Task description
Give back only the lines in the records below from the one with "myth (243, 724)" to the one with "Erstellt mit ClubDesk", both inclusive, word for word.

Stored data
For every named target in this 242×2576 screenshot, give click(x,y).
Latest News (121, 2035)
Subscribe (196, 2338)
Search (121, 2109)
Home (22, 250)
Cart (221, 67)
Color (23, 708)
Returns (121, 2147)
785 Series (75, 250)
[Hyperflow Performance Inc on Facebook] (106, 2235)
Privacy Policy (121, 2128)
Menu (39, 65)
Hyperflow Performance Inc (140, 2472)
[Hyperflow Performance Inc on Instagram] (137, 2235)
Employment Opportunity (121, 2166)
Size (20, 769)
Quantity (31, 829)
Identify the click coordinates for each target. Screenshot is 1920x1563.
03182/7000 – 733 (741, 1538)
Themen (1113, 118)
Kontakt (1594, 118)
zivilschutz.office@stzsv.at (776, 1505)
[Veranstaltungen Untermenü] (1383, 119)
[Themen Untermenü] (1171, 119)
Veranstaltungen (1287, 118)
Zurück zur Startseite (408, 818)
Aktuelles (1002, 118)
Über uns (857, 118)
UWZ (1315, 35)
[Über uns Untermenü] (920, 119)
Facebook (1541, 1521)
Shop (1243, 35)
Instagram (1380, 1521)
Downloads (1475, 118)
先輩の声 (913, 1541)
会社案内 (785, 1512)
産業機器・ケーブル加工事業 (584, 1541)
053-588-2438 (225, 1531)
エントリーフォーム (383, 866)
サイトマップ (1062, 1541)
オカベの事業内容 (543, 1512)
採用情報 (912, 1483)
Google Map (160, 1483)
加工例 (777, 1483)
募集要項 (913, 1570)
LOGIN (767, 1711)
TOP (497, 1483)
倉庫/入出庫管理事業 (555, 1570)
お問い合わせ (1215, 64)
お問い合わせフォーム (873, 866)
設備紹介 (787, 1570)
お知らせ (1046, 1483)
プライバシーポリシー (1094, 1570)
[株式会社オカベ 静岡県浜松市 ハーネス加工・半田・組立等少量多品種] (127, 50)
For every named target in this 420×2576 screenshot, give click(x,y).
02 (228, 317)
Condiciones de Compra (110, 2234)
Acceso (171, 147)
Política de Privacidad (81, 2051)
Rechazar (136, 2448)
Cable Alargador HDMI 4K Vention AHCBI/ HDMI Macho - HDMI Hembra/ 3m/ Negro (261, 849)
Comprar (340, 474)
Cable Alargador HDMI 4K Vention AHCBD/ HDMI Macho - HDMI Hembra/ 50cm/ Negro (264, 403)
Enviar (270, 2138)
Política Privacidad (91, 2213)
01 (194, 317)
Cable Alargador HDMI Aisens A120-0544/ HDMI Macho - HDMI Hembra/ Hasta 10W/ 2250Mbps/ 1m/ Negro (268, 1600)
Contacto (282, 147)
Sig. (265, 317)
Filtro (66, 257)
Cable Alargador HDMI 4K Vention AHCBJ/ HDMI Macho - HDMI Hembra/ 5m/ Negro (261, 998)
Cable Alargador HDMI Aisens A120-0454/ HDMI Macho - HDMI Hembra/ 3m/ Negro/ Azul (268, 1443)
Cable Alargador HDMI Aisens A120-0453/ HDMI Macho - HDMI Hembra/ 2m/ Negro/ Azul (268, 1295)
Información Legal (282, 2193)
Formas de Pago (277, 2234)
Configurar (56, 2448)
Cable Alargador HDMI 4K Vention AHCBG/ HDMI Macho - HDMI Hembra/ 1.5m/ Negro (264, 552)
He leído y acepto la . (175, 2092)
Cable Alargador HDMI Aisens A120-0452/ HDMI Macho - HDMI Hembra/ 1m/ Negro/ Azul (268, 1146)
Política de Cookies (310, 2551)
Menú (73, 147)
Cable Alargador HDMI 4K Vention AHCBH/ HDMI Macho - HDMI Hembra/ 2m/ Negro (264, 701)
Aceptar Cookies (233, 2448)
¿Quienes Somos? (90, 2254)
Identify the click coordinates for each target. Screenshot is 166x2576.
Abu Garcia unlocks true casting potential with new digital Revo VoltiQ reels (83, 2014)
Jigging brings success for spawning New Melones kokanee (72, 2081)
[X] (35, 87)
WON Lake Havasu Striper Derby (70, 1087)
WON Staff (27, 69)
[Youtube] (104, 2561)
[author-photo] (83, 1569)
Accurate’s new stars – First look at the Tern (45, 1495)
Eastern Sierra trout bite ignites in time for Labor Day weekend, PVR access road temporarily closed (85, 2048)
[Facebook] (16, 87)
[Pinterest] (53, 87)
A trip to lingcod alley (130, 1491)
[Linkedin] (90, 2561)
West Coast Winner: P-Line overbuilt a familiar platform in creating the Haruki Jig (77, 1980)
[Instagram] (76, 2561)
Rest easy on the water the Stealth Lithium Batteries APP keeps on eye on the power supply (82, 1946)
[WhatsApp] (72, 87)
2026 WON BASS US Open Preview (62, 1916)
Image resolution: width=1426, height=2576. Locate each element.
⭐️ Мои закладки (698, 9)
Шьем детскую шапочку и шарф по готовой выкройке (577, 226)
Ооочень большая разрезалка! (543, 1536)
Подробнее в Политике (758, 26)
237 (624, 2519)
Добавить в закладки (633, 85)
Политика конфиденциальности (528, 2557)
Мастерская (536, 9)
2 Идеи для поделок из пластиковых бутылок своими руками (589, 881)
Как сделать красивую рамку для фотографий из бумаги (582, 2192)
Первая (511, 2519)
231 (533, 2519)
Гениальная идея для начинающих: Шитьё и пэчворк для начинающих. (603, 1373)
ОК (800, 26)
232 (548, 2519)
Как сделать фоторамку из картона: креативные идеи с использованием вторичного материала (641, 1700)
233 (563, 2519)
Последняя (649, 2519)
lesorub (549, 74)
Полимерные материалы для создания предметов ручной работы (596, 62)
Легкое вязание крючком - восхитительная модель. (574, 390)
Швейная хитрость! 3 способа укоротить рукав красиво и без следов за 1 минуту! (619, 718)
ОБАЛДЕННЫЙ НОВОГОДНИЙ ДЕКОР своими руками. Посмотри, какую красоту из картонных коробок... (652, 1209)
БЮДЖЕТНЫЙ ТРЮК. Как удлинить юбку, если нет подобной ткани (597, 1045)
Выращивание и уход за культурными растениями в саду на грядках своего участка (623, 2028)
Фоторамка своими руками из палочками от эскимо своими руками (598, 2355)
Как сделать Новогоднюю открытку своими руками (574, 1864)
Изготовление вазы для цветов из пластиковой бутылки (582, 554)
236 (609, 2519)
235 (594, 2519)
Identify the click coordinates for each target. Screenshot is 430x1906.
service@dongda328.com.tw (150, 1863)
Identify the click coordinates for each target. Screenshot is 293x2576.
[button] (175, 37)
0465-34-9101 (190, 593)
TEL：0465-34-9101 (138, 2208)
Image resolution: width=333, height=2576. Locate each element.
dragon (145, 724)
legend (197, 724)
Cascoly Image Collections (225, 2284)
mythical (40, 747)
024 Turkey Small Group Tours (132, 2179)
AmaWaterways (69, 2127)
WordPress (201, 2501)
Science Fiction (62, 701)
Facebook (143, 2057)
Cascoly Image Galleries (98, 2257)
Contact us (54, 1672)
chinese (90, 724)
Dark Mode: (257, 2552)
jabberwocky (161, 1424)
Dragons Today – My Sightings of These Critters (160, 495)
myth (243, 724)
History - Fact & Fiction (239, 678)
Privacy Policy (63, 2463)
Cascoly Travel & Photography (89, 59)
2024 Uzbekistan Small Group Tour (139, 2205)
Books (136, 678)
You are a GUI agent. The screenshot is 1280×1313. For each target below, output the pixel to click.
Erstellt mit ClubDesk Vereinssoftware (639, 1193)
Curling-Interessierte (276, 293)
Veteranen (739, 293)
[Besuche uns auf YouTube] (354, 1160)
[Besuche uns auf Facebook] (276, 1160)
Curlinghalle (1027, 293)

Answer for the task
myth (243, 724)
History - Fact & Fiction (239, 678)
Privacy Policy (63, 2463)
Cascoly Travel & Photography (89, 59)
2024 Uzbekistan Small Group Tour (139, 2205)
Books (136, 678)
You are a GUI agent. The screenshot is 1280×1313. For each target below, output the pixel to click.
Erstellt mit ClubDesk Vereinssoftware (639, 1193)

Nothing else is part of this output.